Asked on CBS’ “Face the Nation” whether her husband would have a policy role if she is elected president, Clinton responded, “No. No.”

“Among the many lessons that I have learned, we want to be sure that the president, my husband, does whatever he can, just as I tried to do whatever I could, and I think he has a very special and important role in reaching out to the rest of the world,” she said.

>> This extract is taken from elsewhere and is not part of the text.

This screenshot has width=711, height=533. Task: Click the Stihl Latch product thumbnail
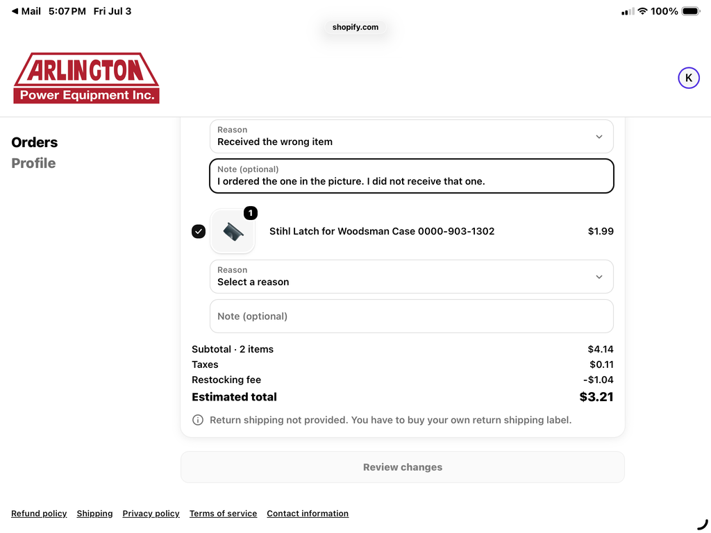point(233,231)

Appearing on all five major Sunday talk shows -- the political equivalent of hitting for the cycle in baseball -- is known among TV producers and political operatives as a “full Ginsburg,” after the first person to pull it off, Southern California attorney William H. Ginsburg. He made the circuit on Feb. 1, 1998, in defense of his client Monica S. Lewinsky, the onetime White House intern at the center of a Bill Clinton sex scandal.

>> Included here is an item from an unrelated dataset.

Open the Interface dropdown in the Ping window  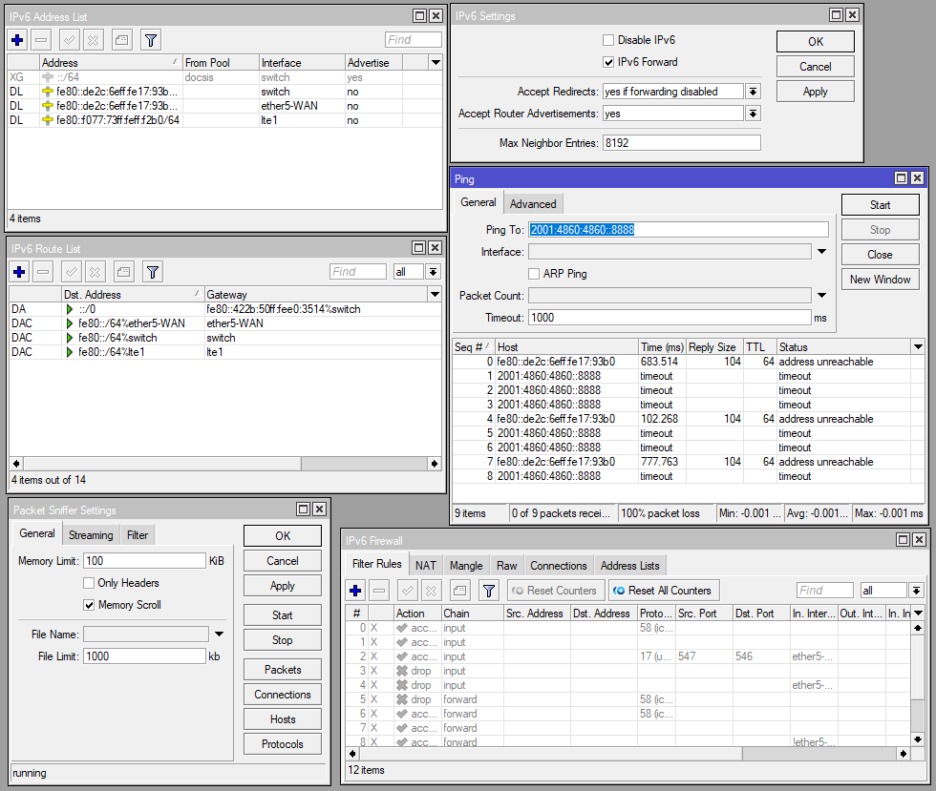(819, 251)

Ginsburg had to scurry from studio to studio that day; Clinton taped her appearances from her home in Chappaqua, N.Y.

Only high-profile guests in the midst of major news events have the cachet for the five-show circuit. Those who have done it include then-vice presidential nominee Dick Cheney during the 2000 Republican convention; Sen. Joe Lieberman of Connecticut, then the Democratic vice presidential candidate, during the 2000 Florida recount; and then-Secretary of State Colin L. Powell during a nuclear weapons showdown with North Korea in 2002. Giuliani and then-Rep. Rick Lazio (R-N.Y.) also did it in 2000 in their race against Clinton for the Senate.